WORK TO COMPLETE - Please return the lines of the data below, word for word, from the first line through the line containing "Expand the Special".

:::

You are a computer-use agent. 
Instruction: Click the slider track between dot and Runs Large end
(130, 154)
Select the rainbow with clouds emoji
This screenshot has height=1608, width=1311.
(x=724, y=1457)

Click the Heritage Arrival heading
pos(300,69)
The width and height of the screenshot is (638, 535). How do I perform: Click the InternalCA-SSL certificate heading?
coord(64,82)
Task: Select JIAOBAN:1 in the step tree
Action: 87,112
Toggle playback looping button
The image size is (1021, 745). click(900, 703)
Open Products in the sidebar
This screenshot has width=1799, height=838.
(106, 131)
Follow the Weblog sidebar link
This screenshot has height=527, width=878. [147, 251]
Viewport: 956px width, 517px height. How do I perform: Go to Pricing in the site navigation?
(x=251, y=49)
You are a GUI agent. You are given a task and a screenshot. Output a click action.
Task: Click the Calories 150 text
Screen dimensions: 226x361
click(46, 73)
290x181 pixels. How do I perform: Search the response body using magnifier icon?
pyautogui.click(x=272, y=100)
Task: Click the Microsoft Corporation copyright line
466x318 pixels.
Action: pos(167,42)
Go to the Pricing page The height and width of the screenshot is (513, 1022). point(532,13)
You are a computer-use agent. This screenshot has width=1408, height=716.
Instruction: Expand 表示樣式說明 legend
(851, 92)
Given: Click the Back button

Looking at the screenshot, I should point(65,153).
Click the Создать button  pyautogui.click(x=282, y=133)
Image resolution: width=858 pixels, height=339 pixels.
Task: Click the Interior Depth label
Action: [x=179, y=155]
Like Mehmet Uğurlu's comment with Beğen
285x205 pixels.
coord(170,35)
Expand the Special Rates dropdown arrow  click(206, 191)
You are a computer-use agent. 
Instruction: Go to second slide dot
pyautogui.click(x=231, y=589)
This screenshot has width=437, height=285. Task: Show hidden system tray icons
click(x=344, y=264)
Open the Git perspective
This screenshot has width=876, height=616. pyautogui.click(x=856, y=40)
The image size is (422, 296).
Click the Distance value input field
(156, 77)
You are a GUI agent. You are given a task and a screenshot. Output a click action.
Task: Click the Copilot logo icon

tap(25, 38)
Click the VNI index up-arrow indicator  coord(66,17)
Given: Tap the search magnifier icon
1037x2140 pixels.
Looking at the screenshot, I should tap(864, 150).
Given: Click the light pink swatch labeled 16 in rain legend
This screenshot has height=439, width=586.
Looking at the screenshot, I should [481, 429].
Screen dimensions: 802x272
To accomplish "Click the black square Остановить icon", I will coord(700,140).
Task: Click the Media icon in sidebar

:::

EXERCISE RESULT -
You are a computer-use agent. 
Instruction: Click the slider track between dot and Runs Large end
(130, 154)
Select the rainbow with clouds emoji
This screenshot has height=1608, width=1311.
(x=724, y=1457)

Click the Heritage Arrival heading
pos(300,69)
The width and height of the screenshot is (638, 535). How do I perform: Click the InternalCA-SSL certificate heading?
coord(64,82)
Task: Select JIAOBAN:1 in the step tree
Action: 87,112
Toggle playback looping button
The image size is (1021, 745). click(900, 703)
Open Products in the sidebar
This screenshot has width=1799, height=838.
(106, 131)
Follow the Weblog sidebar link
This screenshot has height=527, width=878. [147, 251]
Viewport: 956px width, 517px height. How do I perform: Go to Pricing in the site navigation?
(x=251, y=49)
You are a GUI agent. You are given a task and a screenshot. Output a click action.
Task: Click the Calories 150 text
Screen dimensions: 226x361
click(46, 73)
290x181 pixels. How do I perform: Search the response body using magnifier icon?
pyautogui.click(x=272, y=100)
Task: Click the Microsoft Corporation copyright line
466x318 pixels.
Action: pos(167,42)
Go to the Pricing page The height and width of the screenshot is (513, 1022). point(532,13)
You are a computer-use agent. This screenshot has width=1408, height=716.
Instruction: Expand 表示樣式說明 legend
(851, 92)
Given: Click the Back button

Looking at the screenshot, I should point(65,153).
Click the Создать button  pyautogui.click(x=282, y=133)
Image resolution: width=858 pixels, height=339 pixels.
Task: Click the Interior Depth label
Action: [x=179, y=155]
Like Mehmet Uğurlu's comment with Beğen
285x205 pixels.
coord(170,35)
Expand the Special Rates dropdown arrow  click(206, 191)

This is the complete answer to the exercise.